*Saved data entries*
--------

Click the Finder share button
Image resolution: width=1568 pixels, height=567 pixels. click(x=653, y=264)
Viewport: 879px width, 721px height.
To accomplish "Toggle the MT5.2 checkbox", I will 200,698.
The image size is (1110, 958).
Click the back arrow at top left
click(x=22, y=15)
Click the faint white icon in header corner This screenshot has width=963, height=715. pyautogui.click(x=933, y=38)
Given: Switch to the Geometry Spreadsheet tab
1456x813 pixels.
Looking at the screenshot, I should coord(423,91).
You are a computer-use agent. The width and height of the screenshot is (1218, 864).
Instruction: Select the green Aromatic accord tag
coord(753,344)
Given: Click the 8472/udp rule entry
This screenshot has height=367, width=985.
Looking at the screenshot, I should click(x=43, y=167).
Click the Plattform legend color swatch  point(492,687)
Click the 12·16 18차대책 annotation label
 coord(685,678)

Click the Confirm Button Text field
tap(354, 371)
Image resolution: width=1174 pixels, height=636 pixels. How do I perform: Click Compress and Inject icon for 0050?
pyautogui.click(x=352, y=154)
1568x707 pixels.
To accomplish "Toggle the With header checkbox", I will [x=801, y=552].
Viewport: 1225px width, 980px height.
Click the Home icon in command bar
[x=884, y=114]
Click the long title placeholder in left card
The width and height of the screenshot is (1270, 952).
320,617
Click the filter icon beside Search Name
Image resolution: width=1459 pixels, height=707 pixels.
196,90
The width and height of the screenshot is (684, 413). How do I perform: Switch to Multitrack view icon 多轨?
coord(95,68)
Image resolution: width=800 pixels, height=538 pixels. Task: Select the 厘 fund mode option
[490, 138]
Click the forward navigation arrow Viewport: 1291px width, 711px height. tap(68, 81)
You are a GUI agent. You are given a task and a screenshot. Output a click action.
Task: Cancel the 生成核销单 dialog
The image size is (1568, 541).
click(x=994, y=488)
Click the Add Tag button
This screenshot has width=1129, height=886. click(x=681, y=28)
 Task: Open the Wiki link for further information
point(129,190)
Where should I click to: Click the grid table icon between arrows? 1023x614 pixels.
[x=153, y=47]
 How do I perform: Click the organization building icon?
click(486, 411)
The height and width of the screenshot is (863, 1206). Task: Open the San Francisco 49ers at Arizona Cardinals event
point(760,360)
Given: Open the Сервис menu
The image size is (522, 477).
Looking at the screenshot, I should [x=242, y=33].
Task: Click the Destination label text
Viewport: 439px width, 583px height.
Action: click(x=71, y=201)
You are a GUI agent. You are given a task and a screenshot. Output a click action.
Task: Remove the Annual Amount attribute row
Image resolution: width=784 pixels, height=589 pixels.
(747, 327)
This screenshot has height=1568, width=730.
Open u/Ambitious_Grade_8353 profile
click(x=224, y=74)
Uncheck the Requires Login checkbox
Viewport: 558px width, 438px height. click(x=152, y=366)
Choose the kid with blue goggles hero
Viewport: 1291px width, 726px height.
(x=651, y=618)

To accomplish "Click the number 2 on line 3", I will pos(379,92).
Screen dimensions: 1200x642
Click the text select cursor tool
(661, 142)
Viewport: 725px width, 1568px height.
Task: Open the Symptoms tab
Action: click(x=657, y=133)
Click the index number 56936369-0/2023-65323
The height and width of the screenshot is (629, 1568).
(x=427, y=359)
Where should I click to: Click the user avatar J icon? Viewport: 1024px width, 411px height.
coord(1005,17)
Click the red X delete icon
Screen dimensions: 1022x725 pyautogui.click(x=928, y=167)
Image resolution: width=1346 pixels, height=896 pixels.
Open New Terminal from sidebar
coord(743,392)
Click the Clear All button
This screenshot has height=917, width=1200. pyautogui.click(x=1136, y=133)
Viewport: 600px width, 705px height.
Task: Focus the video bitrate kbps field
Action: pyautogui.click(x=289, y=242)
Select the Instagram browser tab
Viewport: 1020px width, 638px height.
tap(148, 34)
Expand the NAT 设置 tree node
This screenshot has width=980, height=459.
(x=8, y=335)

--------

*THE TASK*
Using the entries above, give again exactly the lines from the line holding "Image resolution: width=800" through the line holding "Task: Remove the Annual Amount attribute row". Include both end lines and nothing else.

*EXERCISE RESULT*
Image resolution: width=800 pixels, height=538 pixels. Task: Select the 厘 fund mode option
[490, 138]
Click the forward navigation arrow Viewport: 1291px width, 711px height. tap(68, 81)
You are a GUI agent. You are given a task and a screenshot. Output a click action.
Task: Cancel the 生成核销单 dialog
The image size is (1568, 541).
click(x=994, y=488)
Click the Add Tag button
This screenshot has width=1129, height=886. click(x=681, y=28)
 Task: Open the Wiki link for further information
point(129,190)
Where should I click to: Click the grid table icon between arrows? 1023x614 pixels.
[x=153, y=47]
 How do I perform: Click the organization building icon?
click(486, 411)
The height and width of the screenshot is (863, 1206). Task: Open the San Francisco 49ers at Arizona Cardinals event
point(760,360)
Given: Open the Сервис menu
The image size is (522, 477).
Looking at the screenshot, I should [x=242, y=33].
Task: Click the Destination label text
Viewport: 439px width, 583px height.
Action: click(x=71, y=201)
You are a GUI agent. You are given a task and a screenshot. Output a click action.
Task: Remove the Annual Amount attribute row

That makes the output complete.